Predicting psychosis based on clinical, neurocognitive, and linguistic factors

Autores

  • Joshep Revilla-Zúñiga Universidad Peruana Cayetano Heredia, Facultad de Medicina Alberto Hurtado. Lima, Perú. https://orcid.org/0000-0003-3224-3763
  • Lesly Vargas-Balvin Contextual Roots. Lima, Perú.
  • José Revilla-Urquizo Universidad Nacional Jorge Basadre Grohmann, Facultad de Ciencias de la Salud. Tacna, Perú. / Hospital Regional Hipólito Unanue. Tacna, Perú.

DOI:

https://doi.org/10.20453/rnp.v88i1.6251

Palavras-chave:

psychotic disorder, precision medicine, clinical relevance, neurobehavioral cognitive status examination, linguistics

Resumo

Predicting the onset of psychosis is crucial for early intervention and improved outcomes. This review examines the current state of prediction models based on clinical, neurocognitive, and linguistic factors. Clinical predictors, including sociodemographic characteristics, family history, and subthreshold psychotic symptoms, have shown promise in identifying people at risk, and some models achieve concordance indices of 0.79-0.80 in external validation. Neurocognitive evaluation, particularly of verbal learning, processing speed, and attention/vigilance, has emerged as a cost-effective predictor, although the effect sizes remain modest.
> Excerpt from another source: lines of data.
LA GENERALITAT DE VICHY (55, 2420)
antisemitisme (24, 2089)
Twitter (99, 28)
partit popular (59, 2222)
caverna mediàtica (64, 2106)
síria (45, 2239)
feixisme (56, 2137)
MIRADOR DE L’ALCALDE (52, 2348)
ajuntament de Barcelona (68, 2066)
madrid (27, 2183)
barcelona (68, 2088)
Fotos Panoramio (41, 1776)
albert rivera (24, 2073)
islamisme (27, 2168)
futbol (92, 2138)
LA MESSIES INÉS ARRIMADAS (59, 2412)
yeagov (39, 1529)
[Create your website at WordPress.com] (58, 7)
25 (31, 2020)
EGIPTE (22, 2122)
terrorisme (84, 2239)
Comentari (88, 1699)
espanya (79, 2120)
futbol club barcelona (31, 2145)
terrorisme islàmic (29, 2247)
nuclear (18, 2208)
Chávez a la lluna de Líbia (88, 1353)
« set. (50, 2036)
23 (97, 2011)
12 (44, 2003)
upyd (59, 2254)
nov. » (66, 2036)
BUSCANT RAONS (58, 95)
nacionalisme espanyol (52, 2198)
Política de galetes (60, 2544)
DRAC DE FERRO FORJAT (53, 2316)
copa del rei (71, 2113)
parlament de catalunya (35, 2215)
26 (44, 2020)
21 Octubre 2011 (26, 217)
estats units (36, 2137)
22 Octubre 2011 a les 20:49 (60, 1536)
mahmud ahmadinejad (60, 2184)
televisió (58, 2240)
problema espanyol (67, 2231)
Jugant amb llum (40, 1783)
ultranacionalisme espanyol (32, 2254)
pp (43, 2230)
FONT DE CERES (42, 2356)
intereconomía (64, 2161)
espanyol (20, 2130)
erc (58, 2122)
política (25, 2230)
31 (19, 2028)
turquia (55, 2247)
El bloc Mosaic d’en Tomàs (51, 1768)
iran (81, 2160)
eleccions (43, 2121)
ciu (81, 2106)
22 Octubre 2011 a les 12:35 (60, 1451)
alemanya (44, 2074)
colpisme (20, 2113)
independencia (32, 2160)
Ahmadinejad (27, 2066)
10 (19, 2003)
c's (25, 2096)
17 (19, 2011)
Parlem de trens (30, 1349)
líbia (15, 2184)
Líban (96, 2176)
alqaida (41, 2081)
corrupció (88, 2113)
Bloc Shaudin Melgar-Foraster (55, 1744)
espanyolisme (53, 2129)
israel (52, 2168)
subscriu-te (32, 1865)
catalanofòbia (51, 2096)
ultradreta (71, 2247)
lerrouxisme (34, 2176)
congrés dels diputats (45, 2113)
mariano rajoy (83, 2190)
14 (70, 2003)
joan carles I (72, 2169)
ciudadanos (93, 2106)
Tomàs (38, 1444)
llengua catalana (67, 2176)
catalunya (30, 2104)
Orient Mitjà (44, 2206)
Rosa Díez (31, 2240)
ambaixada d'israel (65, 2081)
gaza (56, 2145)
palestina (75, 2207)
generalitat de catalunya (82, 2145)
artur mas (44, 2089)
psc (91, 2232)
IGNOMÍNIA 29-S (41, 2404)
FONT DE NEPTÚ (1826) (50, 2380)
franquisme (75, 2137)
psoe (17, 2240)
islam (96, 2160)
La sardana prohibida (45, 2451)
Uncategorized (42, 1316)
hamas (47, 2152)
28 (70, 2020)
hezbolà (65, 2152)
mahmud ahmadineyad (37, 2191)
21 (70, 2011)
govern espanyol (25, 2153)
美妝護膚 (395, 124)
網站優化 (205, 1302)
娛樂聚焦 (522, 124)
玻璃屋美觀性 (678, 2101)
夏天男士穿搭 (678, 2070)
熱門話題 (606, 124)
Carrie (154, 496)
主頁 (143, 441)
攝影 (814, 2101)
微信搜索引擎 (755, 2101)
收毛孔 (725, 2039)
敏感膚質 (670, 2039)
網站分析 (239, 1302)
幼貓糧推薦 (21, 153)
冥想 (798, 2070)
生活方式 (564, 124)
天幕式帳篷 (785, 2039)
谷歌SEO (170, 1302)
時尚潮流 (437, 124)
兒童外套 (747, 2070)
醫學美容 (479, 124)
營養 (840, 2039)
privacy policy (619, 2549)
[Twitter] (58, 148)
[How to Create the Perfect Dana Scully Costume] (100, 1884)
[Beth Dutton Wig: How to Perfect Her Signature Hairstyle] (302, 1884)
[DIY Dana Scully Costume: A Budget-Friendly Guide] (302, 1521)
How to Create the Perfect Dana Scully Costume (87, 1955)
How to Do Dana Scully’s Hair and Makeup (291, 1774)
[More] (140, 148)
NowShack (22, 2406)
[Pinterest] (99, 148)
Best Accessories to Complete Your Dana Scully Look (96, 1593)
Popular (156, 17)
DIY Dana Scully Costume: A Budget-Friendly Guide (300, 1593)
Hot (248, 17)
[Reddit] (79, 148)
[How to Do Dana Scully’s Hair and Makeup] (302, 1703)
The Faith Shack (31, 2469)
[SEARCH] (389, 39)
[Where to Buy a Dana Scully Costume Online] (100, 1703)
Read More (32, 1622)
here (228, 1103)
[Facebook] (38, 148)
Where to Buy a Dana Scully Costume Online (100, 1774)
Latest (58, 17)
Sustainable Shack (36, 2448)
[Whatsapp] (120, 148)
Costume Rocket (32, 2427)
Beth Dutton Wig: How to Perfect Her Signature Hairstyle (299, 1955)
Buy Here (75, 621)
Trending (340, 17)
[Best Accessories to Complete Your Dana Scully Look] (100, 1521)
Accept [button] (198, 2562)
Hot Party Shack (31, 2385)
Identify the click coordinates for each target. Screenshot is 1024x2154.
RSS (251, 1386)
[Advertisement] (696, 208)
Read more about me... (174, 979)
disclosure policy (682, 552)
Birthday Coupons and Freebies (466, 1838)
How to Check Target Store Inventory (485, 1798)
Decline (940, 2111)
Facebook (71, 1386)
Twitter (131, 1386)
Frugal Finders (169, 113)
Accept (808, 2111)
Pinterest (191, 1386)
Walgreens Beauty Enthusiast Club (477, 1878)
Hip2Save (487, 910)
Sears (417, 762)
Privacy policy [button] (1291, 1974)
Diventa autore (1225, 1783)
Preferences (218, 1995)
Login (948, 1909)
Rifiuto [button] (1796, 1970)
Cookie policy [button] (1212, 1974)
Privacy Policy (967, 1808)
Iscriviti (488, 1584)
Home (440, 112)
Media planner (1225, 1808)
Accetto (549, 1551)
Recent advances in natural language processing have enabled automated analysis of speech patterns, with reduced semantic coherence and specific linguistic features predicting the transition to psychosis with precisions of up to 83%. Although these approaches show promise individually, the integration of multiple predictors may maximize predictive accuracy. Current limitations include small sample sizes in many studies, especially for linguistic analyses, and the need for broader population-level applicability beyond clinical high-risk groups. Dynamic prediction models that account for temporal changes in risk factors show improved performance over static approaches. More research is needed, particularly external validation studies in diverse populations, to develop comprehensive preventive strategies that can be implemented at the primary level. The field continues to evolve with emerging variables and advanced analytical methods, working toward an individualized application of prediction tools.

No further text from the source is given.